Я снимаю с Оксаны пальто, теплую шапочку. Волосы у моей сестры не рыжие, как у Фагимы, а русые, на платье нарисованы не кружочки, похожие на глаза гуся, а бабочки с красными крыльями. И ростом она выше Фагимы. Почти с меня. А имя — Оксапа! На всей улице ни у кого нет такого имени. Только почему же она все молчит?
— Мама, пусть Оксана скажет мне что-нибудь. Пусть скажет: брат!
— Она замерзла, сын мой, пусть немного отогреется, тогда все скажет. Ладно?
— Ладно…
Я беру сестру за руку и подвожу ее к сундуку. Потом достаю из-под кровати ящик со всеми моими игрушками. У меня вещей порядочно: каменный конь, деревянное ружье, маленькая тележка, ракушка, желуди, камешки, лист бумаги с наклеенными на нем картинками. А еще красновато-зеленый попугай и ножичек с железной ручкой. Вот сколько у меня игрушек! Я их все разложил на сундуке перед Оксаной.
— Бери, бери, — говорю ей, — все это отдаю тебе.
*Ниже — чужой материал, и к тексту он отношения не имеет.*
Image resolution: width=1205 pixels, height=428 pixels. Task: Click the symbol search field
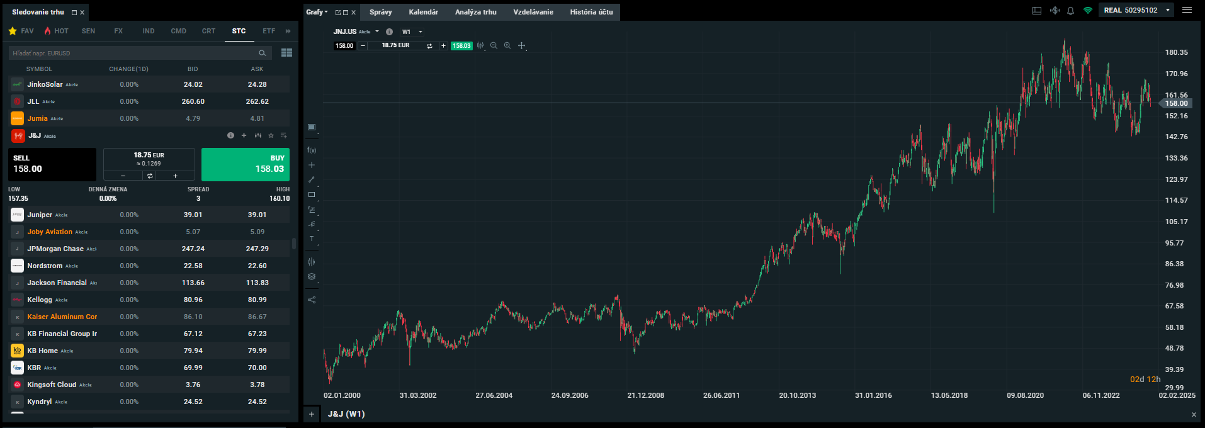[133, 54]
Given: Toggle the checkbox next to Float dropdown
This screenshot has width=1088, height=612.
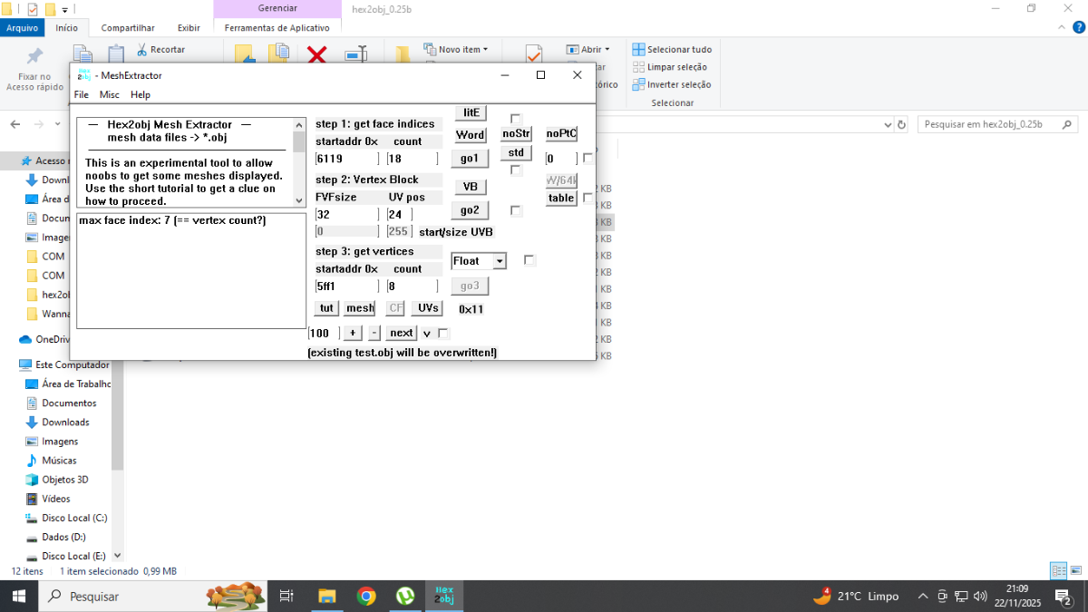Looking at the screenshot, I should pyautogui.click(x=529, y=260).
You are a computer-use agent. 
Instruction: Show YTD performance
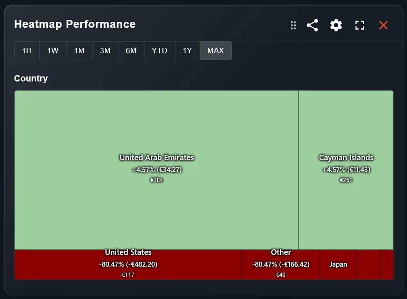[160, 51]
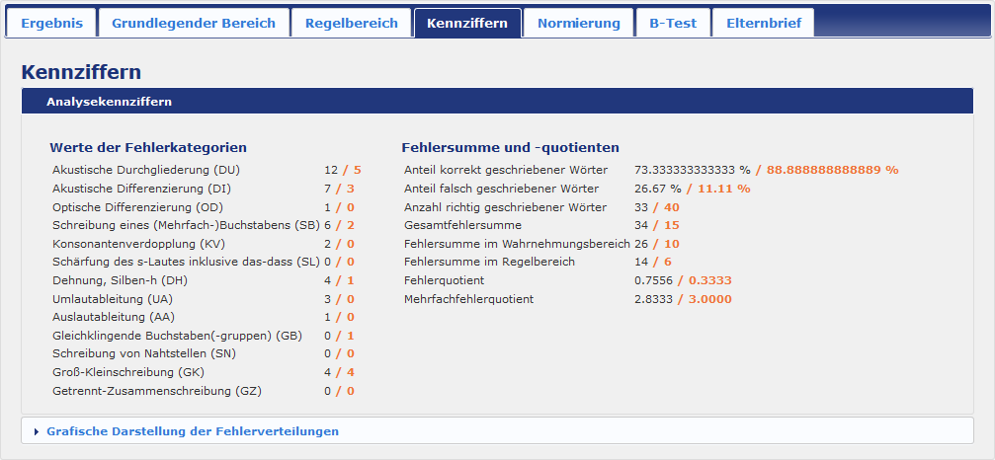Click the Konsonantenverdopplung (KV) row label
This screenshot has width=995, height=460.
tap(136, 244)

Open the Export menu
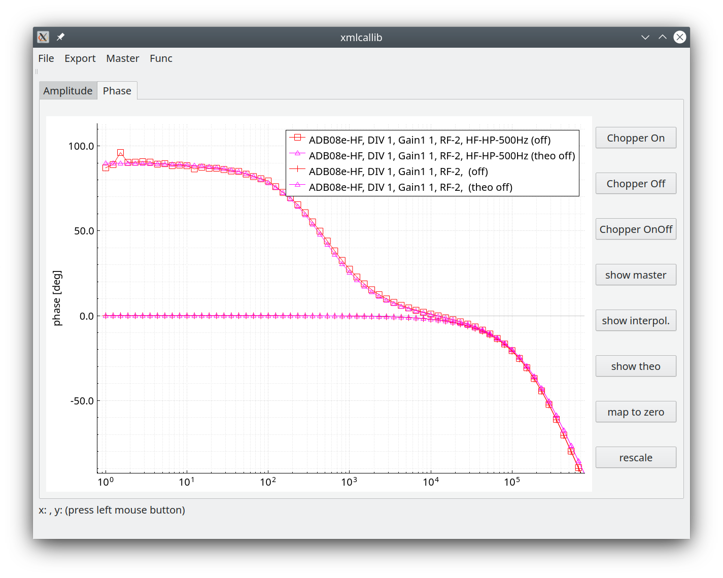(80, 58)
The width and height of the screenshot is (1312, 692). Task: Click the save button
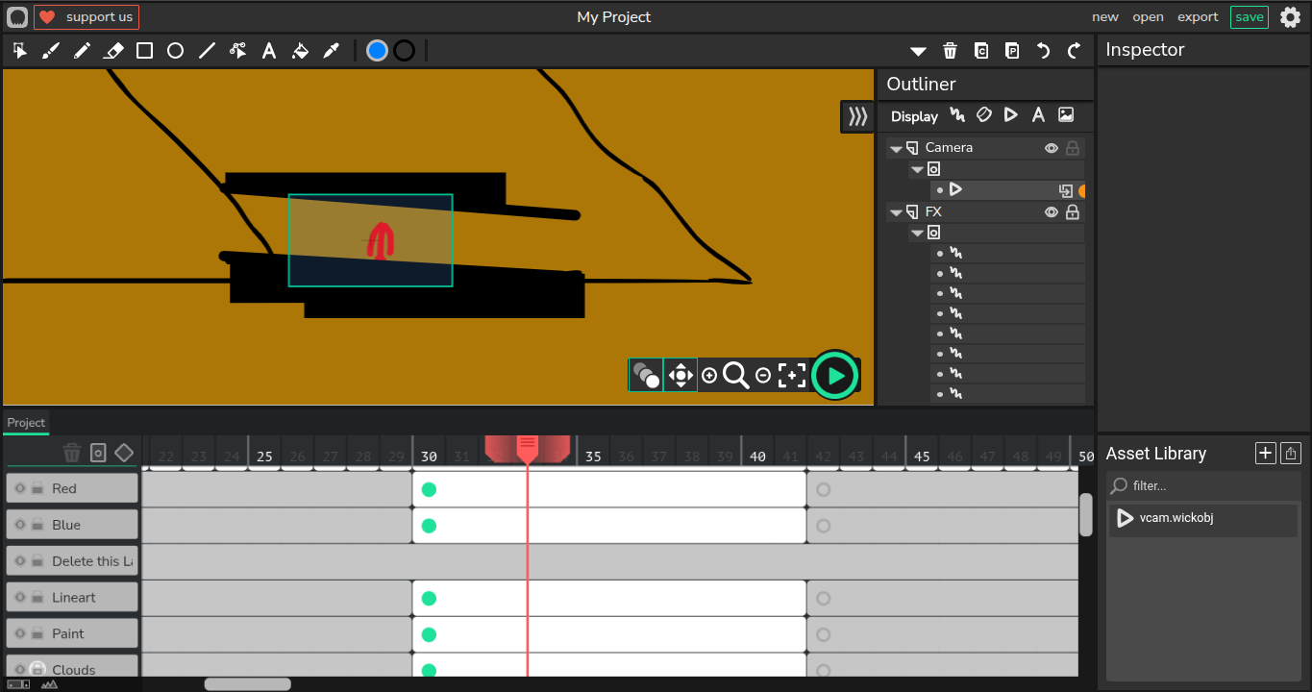pyautogui.click(x=1249, y=17)
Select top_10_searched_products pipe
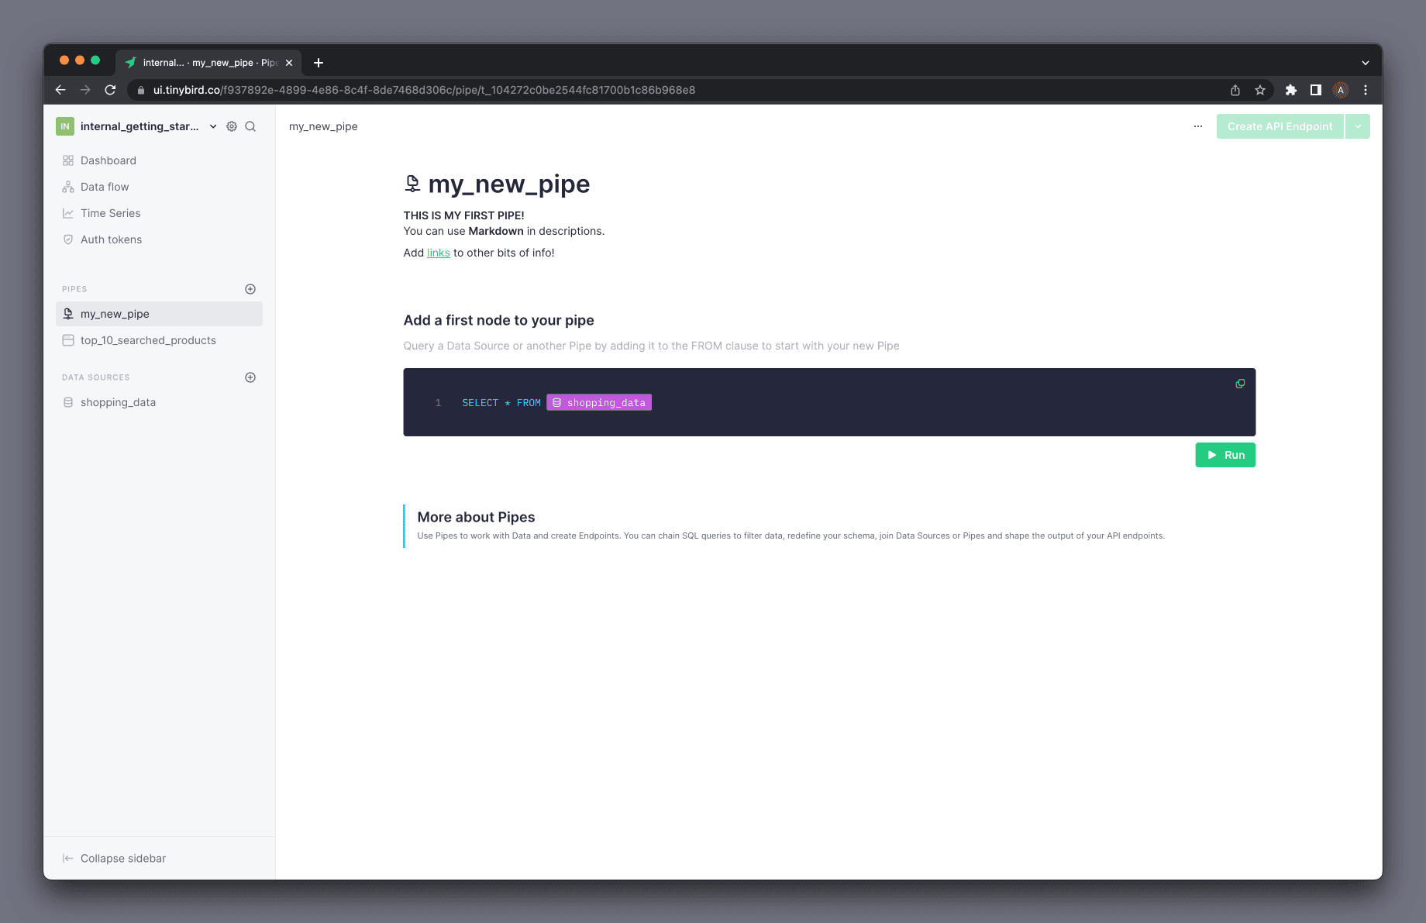The width and height of the screenshot is (1426, 923). click(x=148, y=340)
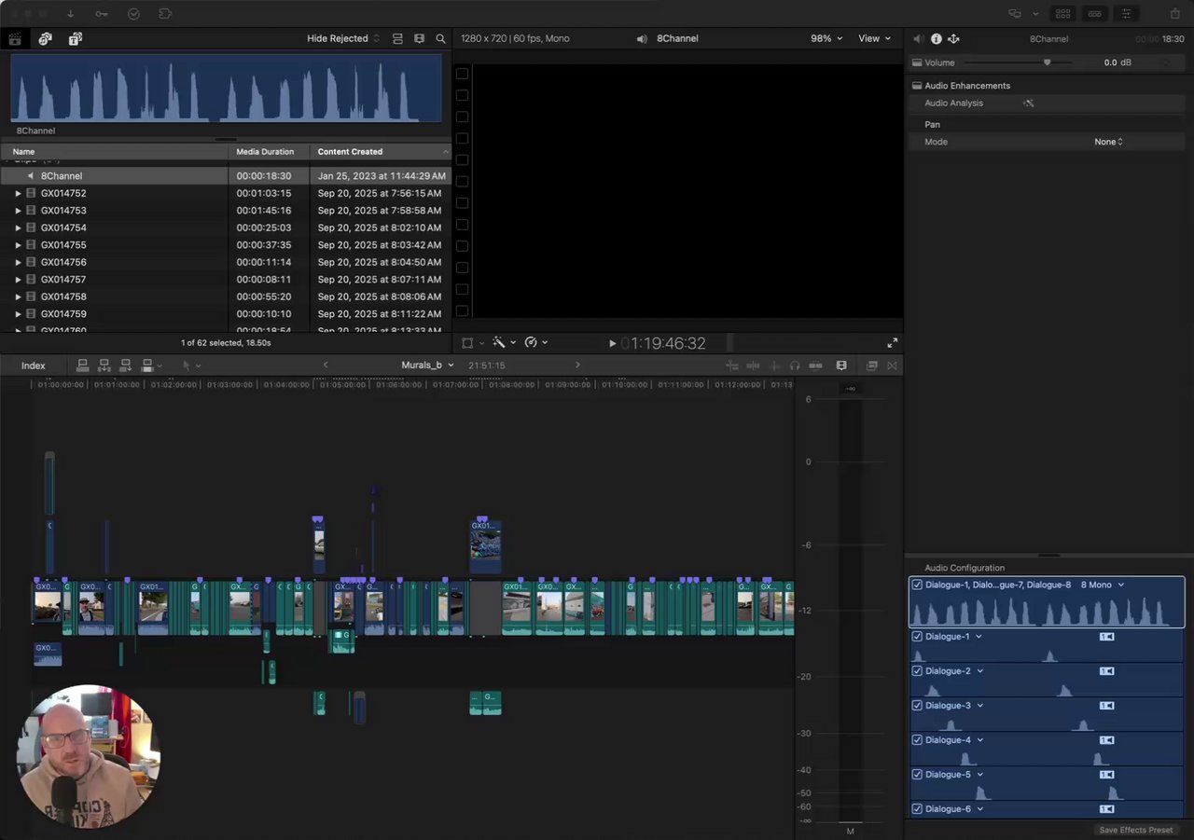Click the Share export icon
Screen dimensions: 1194x840
click(1174, 14)
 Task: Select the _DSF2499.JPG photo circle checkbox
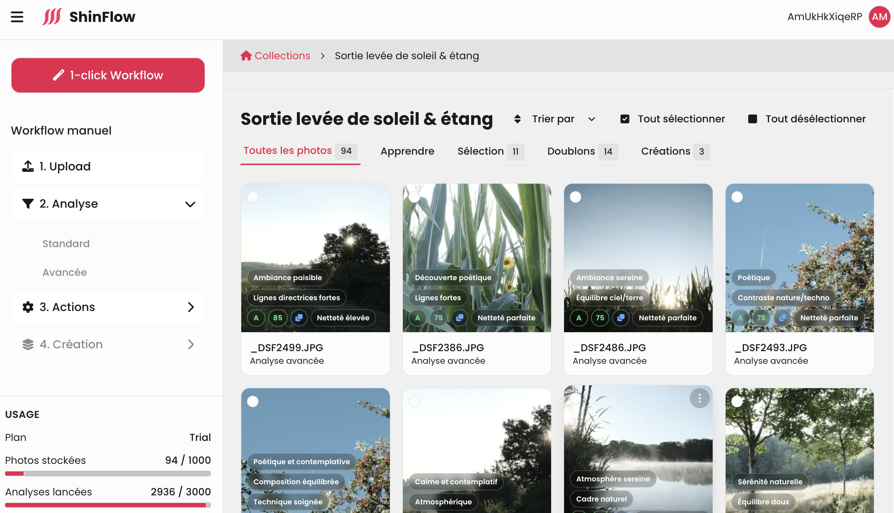[x=253, y=197]
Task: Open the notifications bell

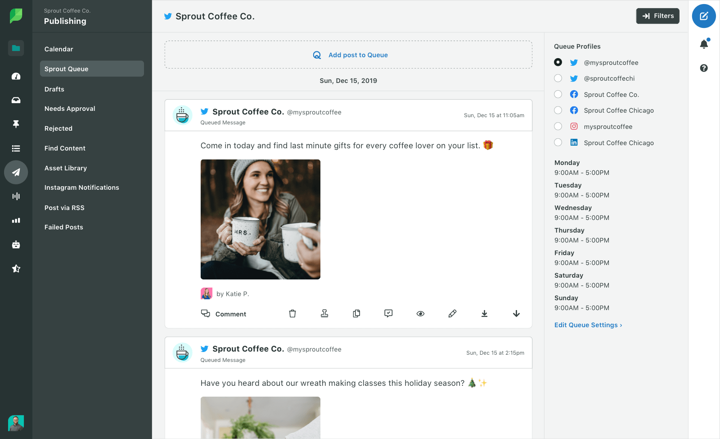Action: click(704, 44)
Когда настанет лето, я соберу еще много красивых вещей.
Оксана опускает свои голубые глаза и молчит. Она стесняется меня. Но почему же она стесняется?
Я смотрю на бабушку, на маму. Они обе сидят около печки на скамье и, улыбаясь, смотрят на нас. Потом мама подходит и крепко обнимает нас обоих. В глазах у нее такая радость! Когда моей маме радостно, мне тоже очень хорошо. Это, наверно, бывает со всеми людьми, и с вами также.
— Играйте, голубки мои, играйте, — говорит мама.